++++ Data provided ++++
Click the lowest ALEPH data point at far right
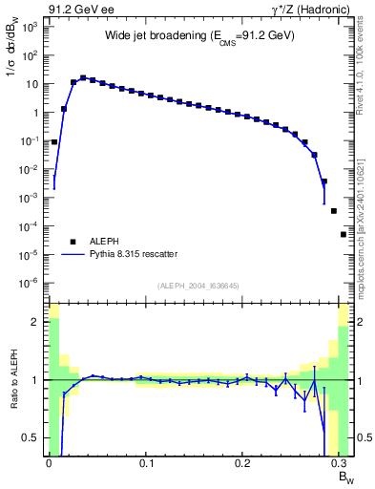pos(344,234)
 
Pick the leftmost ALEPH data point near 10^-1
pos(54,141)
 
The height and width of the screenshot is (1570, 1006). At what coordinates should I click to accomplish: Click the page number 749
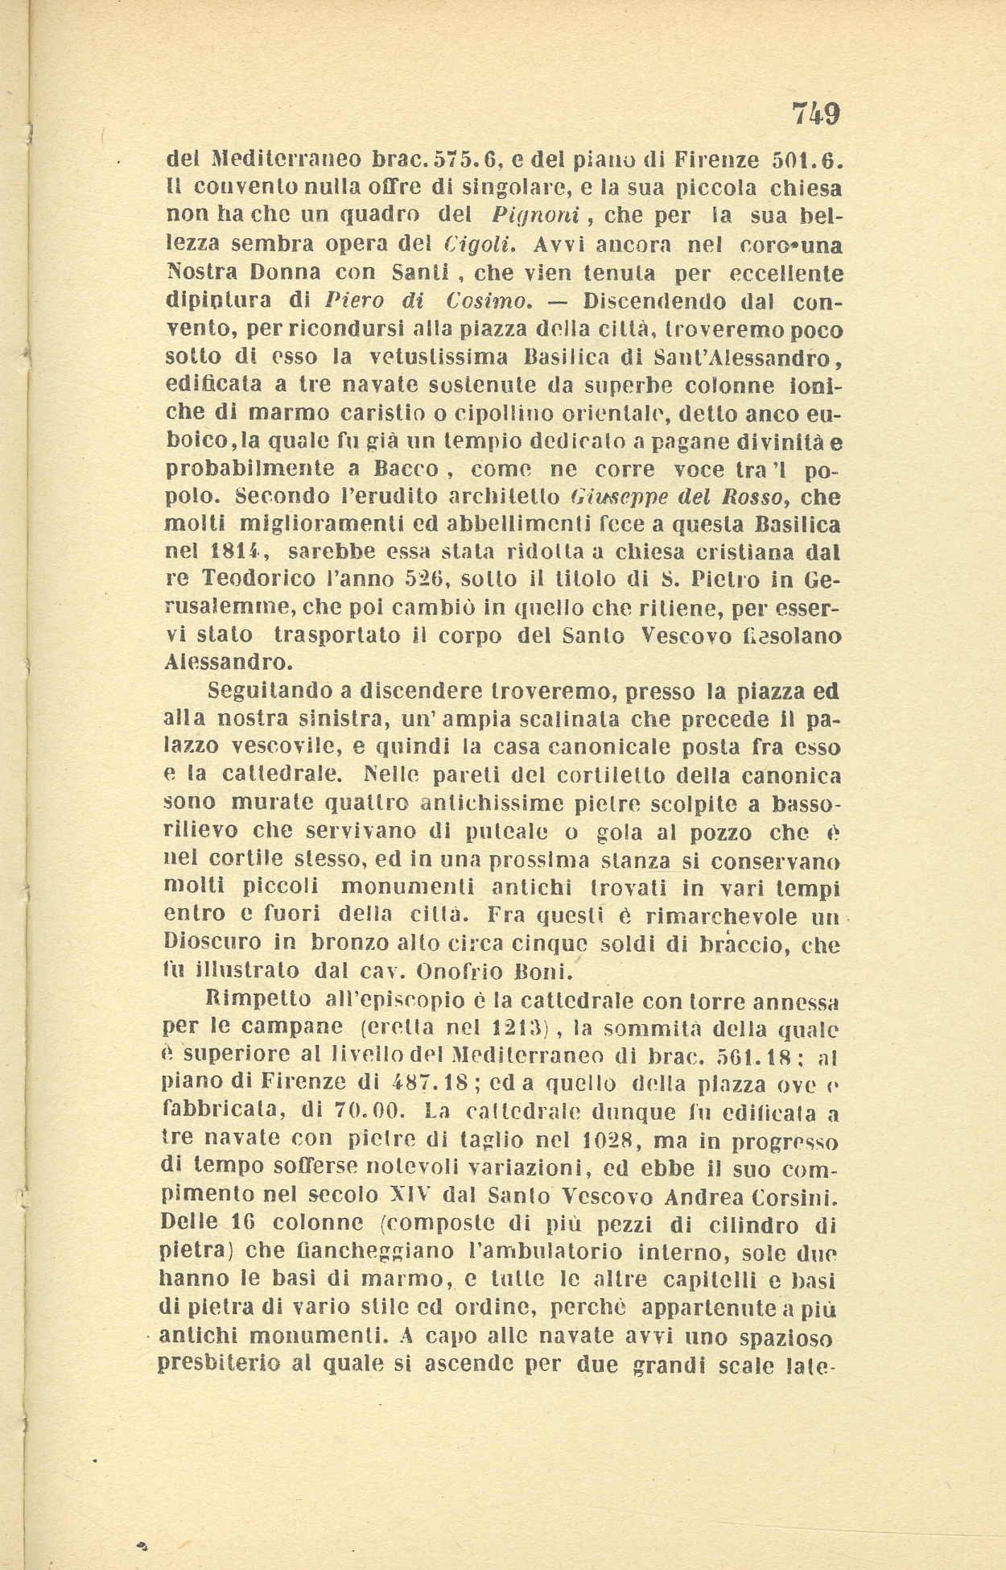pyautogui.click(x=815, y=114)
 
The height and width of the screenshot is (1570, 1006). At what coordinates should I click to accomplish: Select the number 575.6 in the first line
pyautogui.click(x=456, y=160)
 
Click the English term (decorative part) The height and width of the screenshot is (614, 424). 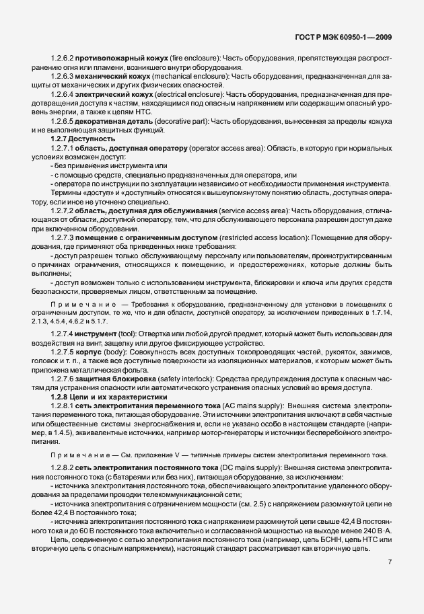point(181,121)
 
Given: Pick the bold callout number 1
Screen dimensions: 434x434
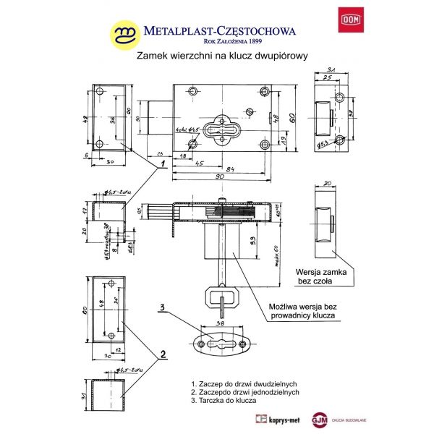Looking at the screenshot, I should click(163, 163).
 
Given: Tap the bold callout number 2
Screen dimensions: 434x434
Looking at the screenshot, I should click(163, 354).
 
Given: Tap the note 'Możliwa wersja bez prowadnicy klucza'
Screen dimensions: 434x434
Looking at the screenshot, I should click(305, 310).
++++
++++ Data provided ++++
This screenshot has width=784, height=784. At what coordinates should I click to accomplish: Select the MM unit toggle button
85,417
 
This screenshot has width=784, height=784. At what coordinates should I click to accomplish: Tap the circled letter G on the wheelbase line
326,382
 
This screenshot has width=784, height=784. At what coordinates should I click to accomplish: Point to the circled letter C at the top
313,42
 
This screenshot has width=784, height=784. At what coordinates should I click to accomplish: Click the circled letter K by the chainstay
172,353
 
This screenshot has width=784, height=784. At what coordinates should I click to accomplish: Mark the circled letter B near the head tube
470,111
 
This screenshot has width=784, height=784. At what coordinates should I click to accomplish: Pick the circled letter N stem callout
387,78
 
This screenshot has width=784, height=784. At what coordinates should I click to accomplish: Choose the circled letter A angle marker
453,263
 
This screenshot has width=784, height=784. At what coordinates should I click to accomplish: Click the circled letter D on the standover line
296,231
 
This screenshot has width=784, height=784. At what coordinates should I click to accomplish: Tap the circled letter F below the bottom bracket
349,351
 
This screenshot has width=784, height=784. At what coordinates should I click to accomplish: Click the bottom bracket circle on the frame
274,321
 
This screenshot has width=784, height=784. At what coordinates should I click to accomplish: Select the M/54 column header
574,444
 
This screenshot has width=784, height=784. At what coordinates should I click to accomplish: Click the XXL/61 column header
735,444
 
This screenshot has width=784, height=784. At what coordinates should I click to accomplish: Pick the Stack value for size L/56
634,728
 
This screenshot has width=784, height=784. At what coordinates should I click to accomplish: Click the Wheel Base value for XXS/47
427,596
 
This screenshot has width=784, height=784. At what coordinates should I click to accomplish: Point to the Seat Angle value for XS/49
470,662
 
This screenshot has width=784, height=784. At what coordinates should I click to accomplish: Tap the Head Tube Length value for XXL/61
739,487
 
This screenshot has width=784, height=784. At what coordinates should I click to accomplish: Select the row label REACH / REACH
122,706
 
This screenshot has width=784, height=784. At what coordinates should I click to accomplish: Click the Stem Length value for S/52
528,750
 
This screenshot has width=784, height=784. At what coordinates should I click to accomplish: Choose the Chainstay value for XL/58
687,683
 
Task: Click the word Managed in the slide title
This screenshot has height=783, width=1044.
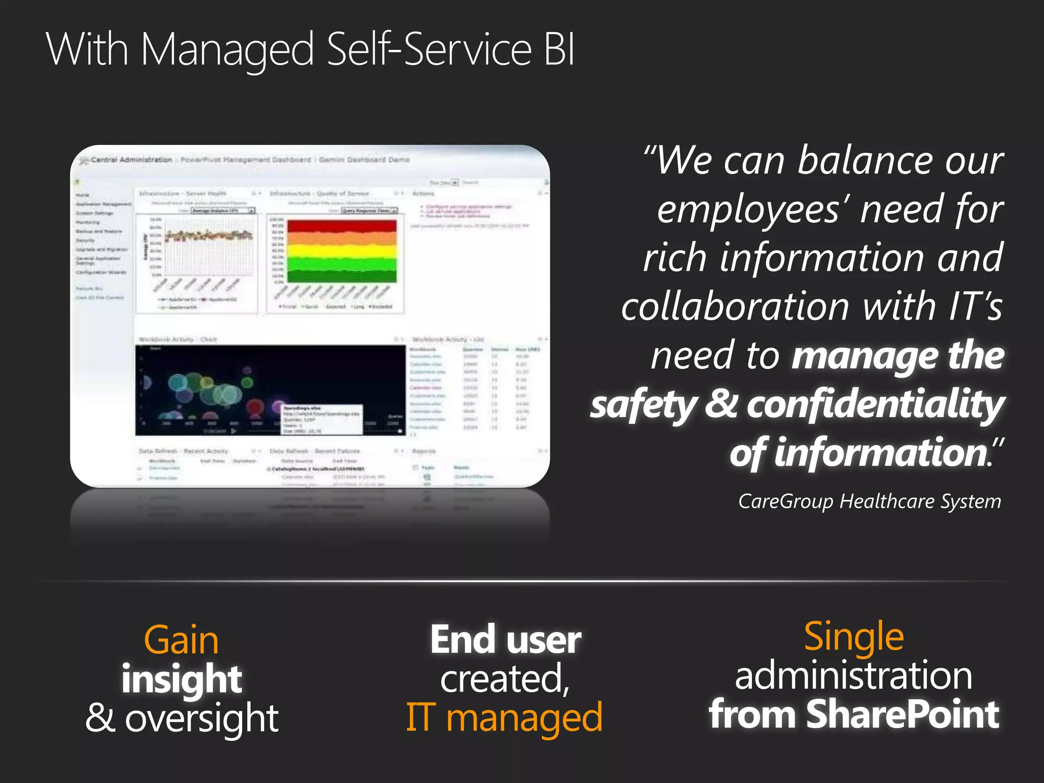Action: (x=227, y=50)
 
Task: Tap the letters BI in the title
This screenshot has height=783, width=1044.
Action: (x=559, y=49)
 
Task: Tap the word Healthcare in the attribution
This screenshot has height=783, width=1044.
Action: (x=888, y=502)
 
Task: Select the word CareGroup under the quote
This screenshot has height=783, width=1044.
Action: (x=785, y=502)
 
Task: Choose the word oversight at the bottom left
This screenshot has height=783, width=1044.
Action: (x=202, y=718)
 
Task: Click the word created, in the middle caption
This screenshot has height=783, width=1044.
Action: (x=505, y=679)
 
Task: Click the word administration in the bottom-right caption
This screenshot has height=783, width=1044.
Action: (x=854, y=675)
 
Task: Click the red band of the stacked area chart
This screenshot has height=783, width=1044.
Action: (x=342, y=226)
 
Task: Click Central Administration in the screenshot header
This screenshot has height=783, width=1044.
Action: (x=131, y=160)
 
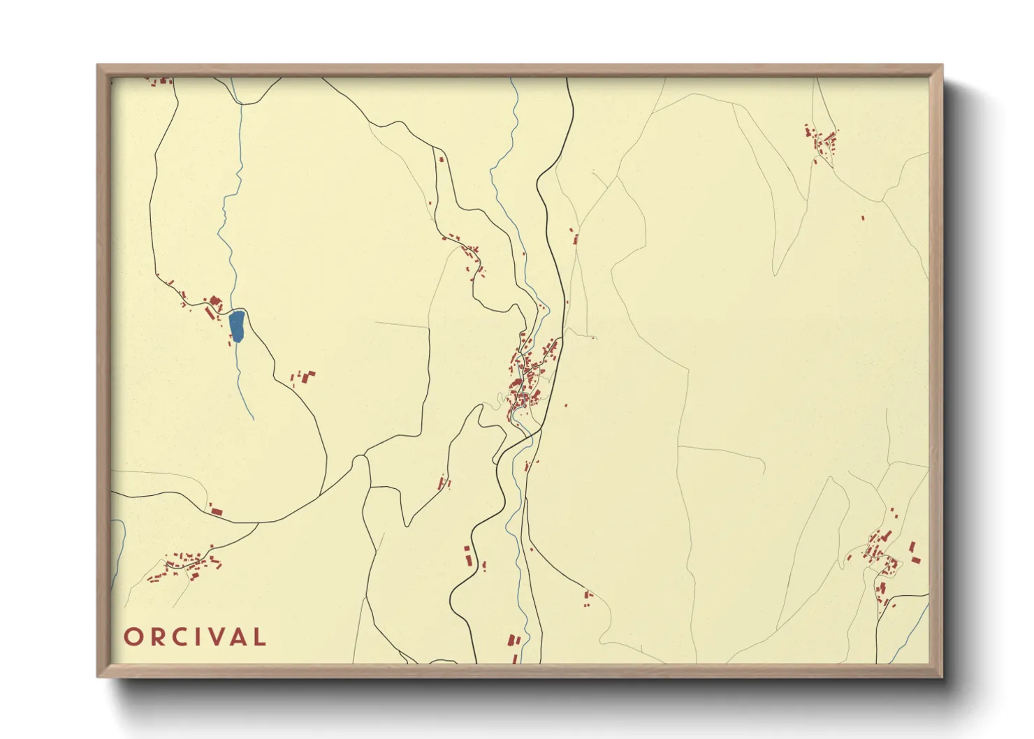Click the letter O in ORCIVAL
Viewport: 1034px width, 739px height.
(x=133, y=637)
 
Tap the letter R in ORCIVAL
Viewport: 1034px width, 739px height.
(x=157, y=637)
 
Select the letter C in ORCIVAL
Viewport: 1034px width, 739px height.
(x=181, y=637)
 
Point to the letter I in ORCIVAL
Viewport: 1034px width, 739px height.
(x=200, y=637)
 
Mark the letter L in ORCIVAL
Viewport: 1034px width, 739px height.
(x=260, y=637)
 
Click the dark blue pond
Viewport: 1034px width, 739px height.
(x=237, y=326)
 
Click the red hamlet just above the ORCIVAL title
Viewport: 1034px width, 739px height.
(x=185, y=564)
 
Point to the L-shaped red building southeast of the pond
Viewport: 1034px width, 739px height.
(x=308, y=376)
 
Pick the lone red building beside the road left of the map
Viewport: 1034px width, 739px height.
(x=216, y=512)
++++
*What needs to be done*
Output the entries from the line with "Task: Click the word administration" to the line with "(x=237, y=326)", both included, as a Markdown table with the columns Row and Entry Line. Number each row, skip blank lines, and leave out any pictures.

*Final result*
| Row | Entry Line |
|---|---|
| 1 | Task: Click the word administration in the bottom-right caption |
| 2 | This screenshot has height=783, width=1044. |
| 3 | Action: (x=854, y=675) |
| 4 | Task: Click the red band of the stacked area chart |
| 5 | This screenshot has height=783, width=1044. |
| 6 | Action: (x=342, y=226) |
| 7 | Task: Click Central Administration in the screenshot header |
| 8 | This screenshot has height=783, width=1044. |
| 9 | Action: (x=131, y=160) |
| 10 | Click the letter O in ORCIVAL |
| 11 | Viewport: 1034px width, 739px height. |
| 12 | (x=133, y=637) |
| 13 | Tap the letter R in ORCIVAL |
| 14 | Viewport: 1034px width, 739px height. |
| 15 | (x=157, y=637) |
| 16 | Select the letter C in ORCIVAL |
| 17 | Viewport: 1034px width, 739px height. |
| 18 | (x=181, y=637) |
| 19 | Point to the letter I in ORCIVAL |
| 20 | Viewport: 1034px width, 739px height. |
| 21 | (x=200, y=637) |
| 22 | Mark the letter L in ORCIVAL |
| 23 | Viewport: 1034px width, 739px height. |
| 24 | (x=260, y=637) |
| 25 | Click the dark blue pond |
| 26 | Viewport: 1034px width, 739px height. |
| 27 | (x=237, y=326) |